Appscript is a nice improvement, with one fatal flaw: it doesn’t ship with OS X (well two flaws: the versions of python and ruby that ship with OS X are ancient enough to be all but useless). If you plan to distribute your scripts, even just to less-technical friends, you will face install issues.

Personally, I’ve gotten a lot of mileage out of osascript and ‘do shell script’, though I’m sure I reimplement a fair portion of appscript in the process :slight_smile:

First of all, the versions of Python and Ruby are not that ancient (well, that depends on how you define “ancient”). They were the state of the art when Tiger was released more then a year ago. I think the Ruby version shipping with Tiger is 1.8.2, and the most current is 1.8.6.

Apple is very open to integrating open source components. Leopard will ship with RubyCocoa, for example, fully integrated in XCode (and also with Rails, btw). So I don’t see that we won’t see AppScript integrated, perhaps even as soon as with the release of Leopard.

Jürgen

Thanks all for feedback. AppleScript is now unlikely to make it into anything like 1.1 and probably will, after all, be held back until 1.5 or 2.0. Further investigation has revealed just how much work this would be - too much for the time being, unfortunately. Still, I will keep this thread open and use it for reference when the time comes.

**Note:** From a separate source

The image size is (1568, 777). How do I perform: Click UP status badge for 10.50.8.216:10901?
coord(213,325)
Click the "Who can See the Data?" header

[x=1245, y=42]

Oh, and you are all banned from mentioning Leopard. Apple’s refusal to make the WWDC beta available to paying ADC members (despite the fact that pirates can already download it as a torrent) makes me so mad that I can’t actually name the spotted cat without spitting venom. :imp:

Best,
Keith

Now, I just don’t get that. Assuming, as I do, that just about every corporation out there is bent on one thing and one thing only - making money - this whole thing still just doesn’t make sense. Withholding that beta from developers isn’t going to make Appleany money, not that I can see, and it wouldn’t hurt them at all to make it available. I’m just not seeing the reasoning behind the whole thing. If there’s no benefit to them, why is it happening? Doing such a thing on purpose will only make people mad. Is there more to this that I’m not understanding here?

/me injects precautionary anti-venom

Here is my outsider, unsubstantiated, unfounded, and completely clueless guess: They rushed a beta distribution out for WWDC attendees which may or may not be stable enough to push out to all ADC members. They are probably collecting initial bug reports from the recipients right now, but are unable to fully act on them because–as we all know–the L*@pard team is gutted and on the iPhone project which goes mainstream in a little over a week. Firmware work can be done up until a much later date than fabrication work, so I wouldn’t doubt they are pushing long hours on that project.

So once again, I curse the iPhone as the bane of Leo&ar!.